> **Source**
- - -

Branko Milanovic a chiffré pour la période 1988-2008 – à partir d’un registre considérable de données fiscales – que le 1 % des plus riches de la planète avait absorbé 19 % de la croissance. L’équipe constituée notamment autour de Thomas Piketty, Emmanuel Saez et Gabriel Zucman a poursuivi, sur la période 1980-2016 – à partir de minutieuses enquêtes – les travaux entrepris par Milanovic et parvient à une absorption de 25 % [22]. Quels que soient les chiffres réels, on constate que la prédation est considérable.

Le graphique 6 met en évidence, sur les deux décennies prises en compte, pour les États-Unis la faible croissance des revenus pour le deuxième décile, et, pour la Chine, la forte croissance des revenus pour le huitième décile des milieux urbains. « Ce graphique montre l’évolution des revenus annuels (mesurés en dollars internationaux de 2005) des ménages (par tête) après impôts entre 1988 et 2011 pour les personnes appartenant au deuxième décile de la distribution des revenus aux États-Unis, et au huitième décile urbain de la distribution chinoise (à partir des enquêtes sur le revenu des ménages). Même si le deuxième décile américain (relativement pauvre selon les standards du pays) restait plus loti que les membres du huitième décile chinois en 2011, l’écart s’est réduit. »

Graphique 6 : La convergence des revenus chinois et américains 1988-2011

Source : Milanovic

Dans le tableau ci-dessous, on verra l’évolution en pourcentage, du PIB chinois comparé à celui du monde et à celui des États-Unis ; il montre la place prise par la Chine :

19602017
Monde 17,00% 99,00%
États-Unis 0,04% 0,28%

Le graphique 8 « montre la fortune totale des ultra-riches en part de PIB mondial. Les ultra-riches sont définis comme les personnes dont les personnes dont le patrimoine dépasse un milliard de dollars en prix de 1987 aux États-Unis (ce qui correspond à 2 milliards de dollars en prix 2013). Nous constatons que leur fortune, rapportée au PIB mondial, a augmenté entre 1987 et 2013. »

- - -

(Données collectées)
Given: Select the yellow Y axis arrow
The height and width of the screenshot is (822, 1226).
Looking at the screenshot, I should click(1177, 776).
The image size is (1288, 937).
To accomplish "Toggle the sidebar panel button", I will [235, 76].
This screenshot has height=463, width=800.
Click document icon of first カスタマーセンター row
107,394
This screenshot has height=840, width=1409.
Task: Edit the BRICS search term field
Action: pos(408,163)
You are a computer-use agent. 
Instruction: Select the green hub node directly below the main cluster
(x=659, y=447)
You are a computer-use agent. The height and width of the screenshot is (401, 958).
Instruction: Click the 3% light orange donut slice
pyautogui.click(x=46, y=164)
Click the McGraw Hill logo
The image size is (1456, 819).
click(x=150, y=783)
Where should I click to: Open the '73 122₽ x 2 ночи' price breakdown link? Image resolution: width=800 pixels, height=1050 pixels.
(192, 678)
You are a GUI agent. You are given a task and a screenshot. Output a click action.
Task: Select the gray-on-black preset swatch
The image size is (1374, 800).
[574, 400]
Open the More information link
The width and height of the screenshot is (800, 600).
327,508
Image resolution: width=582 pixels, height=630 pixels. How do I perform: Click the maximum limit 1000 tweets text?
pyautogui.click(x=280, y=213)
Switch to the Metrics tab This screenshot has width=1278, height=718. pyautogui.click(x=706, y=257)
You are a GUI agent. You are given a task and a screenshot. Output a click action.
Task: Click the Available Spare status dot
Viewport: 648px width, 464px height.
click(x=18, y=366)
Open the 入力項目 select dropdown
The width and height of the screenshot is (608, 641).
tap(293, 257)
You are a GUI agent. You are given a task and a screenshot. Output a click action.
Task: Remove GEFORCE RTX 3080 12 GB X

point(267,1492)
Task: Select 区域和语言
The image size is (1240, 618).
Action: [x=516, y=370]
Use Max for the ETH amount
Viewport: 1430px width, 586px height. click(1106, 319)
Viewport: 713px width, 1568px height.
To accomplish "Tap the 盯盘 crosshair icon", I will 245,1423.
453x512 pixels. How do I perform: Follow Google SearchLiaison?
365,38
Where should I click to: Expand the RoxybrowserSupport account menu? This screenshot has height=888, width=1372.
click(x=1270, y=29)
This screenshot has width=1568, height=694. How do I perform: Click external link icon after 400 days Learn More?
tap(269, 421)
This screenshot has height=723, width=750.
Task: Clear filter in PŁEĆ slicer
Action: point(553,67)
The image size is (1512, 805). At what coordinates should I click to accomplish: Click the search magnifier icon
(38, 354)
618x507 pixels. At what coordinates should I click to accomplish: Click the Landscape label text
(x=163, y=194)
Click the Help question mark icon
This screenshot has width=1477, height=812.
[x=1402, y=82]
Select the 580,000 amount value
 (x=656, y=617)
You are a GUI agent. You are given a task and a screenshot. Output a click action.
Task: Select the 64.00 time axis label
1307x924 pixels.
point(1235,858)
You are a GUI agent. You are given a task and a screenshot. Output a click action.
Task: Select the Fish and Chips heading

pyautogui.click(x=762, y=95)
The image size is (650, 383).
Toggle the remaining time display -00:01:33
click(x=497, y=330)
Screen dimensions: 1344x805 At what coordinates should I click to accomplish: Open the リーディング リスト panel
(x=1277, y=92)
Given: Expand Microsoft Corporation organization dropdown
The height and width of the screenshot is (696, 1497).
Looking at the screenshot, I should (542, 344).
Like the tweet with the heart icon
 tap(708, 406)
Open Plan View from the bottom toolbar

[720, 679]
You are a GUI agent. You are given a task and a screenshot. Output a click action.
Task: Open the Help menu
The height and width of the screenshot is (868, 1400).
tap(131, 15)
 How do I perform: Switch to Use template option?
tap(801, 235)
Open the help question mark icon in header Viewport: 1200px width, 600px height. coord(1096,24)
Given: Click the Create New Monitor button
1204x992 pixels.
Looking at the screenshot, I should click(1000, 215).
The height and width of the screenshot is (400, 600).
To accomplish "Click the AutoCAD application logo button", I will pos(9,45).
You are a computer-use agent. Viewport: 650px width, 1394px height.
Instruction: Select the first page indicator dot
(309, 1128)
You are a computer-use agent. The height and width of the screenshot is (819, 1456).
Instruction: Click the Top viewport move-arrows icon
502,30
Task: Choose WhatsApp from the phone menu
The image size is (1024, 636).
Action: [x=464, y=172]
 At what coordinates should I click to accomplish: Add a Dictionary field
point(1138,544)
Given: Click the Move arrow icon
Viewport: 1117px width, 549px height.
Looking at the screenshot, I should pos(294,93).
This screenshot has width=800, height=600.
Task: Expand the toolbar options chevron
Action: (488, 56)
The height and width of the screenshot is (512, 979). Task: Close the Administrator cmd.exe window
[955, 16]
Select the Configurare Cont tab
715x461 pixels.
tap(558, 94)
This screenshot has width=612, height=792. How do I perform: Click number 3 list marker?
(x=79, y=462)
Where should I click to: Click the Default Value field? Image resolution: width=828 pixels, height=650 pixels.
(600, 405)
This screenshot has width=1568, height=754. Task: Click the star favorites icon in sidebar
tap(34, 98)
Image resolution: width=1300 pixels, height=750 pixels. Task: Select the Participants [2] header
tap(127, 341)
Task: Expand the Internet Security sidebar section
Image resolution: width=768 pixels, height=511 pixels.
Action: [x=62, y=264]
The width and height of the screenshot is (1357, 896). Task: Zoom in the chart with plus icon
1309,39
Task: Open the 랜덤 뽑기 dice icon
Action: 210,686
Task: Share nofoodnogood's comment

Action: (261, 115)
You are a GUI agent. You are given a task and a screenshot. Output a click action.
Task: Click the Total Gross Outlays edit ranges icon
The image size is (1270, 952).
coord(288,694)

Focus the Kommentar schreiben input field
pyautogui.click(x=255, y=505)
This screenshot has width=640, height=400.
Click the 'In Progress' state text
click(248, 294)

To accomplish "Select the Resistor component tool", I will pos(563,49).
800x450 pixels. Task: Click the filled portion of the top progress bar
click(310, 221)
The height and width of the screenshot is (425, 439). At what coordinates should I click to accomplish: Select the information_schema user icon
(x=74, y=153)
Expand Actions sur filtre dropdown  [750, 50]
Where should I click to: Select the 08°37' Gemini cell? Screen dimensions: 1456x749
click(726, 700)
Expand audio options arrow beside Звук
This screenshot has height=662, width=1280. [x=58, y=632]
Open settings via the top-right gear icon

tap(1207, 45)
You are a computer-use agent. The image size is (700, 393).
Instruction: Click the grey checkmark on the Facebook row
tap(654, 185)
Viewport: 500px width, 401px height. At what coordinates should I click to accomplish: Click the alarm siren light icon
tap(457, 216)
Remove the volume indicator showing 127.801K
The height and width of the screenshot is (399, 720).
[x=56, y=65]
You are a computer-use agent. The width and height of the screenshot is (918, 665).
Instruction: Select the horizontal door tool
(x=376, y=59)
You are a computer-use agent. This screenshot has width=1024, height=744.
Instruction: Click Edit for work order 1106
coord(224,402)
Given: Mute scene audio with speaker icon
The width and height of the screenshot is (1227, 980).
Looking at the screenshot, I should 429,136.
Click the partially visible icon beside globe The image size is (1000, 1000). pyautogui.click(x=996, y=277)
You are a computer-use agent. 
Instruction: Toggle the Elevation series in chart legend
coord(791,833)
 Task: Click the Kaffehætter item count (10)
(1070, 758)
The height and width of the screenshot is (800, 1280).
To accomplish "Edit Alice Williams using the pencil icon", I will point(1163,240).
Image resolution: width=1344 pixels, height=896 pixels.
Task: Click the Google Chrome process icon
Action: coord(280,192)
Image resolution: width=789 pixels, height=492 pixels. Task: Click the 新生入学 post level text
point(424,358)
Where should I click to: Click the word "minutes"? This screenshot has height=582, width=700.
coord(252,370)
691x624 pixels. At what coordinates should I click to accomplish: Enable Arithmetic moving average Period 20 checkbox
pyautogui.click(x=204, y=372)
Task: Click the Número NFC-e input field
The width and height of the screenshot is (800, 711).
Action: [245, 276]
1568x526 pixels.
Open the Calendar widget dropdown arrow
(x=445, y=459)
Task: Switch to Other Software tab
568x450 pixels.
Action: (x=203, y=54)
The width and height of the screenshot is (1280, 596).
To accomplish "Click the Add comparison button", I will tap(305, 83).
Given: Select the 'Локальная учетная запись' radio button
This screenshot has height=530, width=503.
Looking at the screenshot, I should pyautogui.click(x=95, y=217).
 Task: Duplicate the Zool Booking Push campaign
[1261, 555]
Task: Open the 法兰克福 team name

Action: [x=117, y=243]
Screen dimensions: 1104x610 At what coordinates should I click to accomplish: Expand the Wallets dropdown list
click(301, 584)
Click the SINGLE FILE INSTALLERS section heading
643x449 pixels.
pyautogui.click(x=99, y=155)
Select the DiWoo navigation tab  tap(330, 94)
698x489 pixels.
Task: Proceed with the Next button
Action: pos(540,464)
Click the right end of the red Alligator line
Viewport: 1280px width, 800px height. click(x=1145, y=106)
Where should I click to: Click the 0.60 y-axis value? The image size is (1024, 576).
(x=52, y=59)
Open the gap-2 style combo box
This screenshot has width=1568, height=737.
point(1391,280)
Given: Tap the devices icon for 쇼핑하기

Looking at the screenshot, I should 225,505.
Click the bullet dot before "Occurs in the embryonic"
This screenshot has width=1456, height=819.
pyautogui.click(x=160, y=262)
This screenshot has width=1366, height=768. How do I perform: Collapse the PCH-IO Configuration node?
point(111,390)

- - -

> **Travail demandé**
[1] Mettez à jour le passage de l'extrait sur les inégalités allant de "Branko Milanovic a" jusqu'à "prédation est considérable.", en substituant "captation" à "prédation".
[2] Relevez tous les chercheurs nommés dans l'extrait sur les inégalités.
[3] D'après l'extrait sur les inégalités, quelle part de la croissance le 1 % des plus riches a-t-il absorbée entre 1988 et 2008 selon Milanovic ?
Les items n'interviennent pas dans ce travail.

> **Réponses**
[1]
Branko Milanovic a chiffré pour la période 1988-2008 – à partir d’un registre considérable de données fiscales – que le 1 % des plus riches de la planète avait absorbé 19 % de la croissance. L’équipe constituée notamment autour de Thomas Piketty, Emmanuel Saez et Gabriel Zucman a poursuivi, sur la période 1980-2016 – à partir de minutieuses enquêtes – les travaux entrepris par Milanovic et parvient à une absorption de 25 % [22]. Quels que soient les chiffres réels, on constate que la captation est considérable.

[2] Branko Milanovic, Thomas Piketty, Emmanuel Saez, Gabriel Zucman

[3] 19 % de la croissance.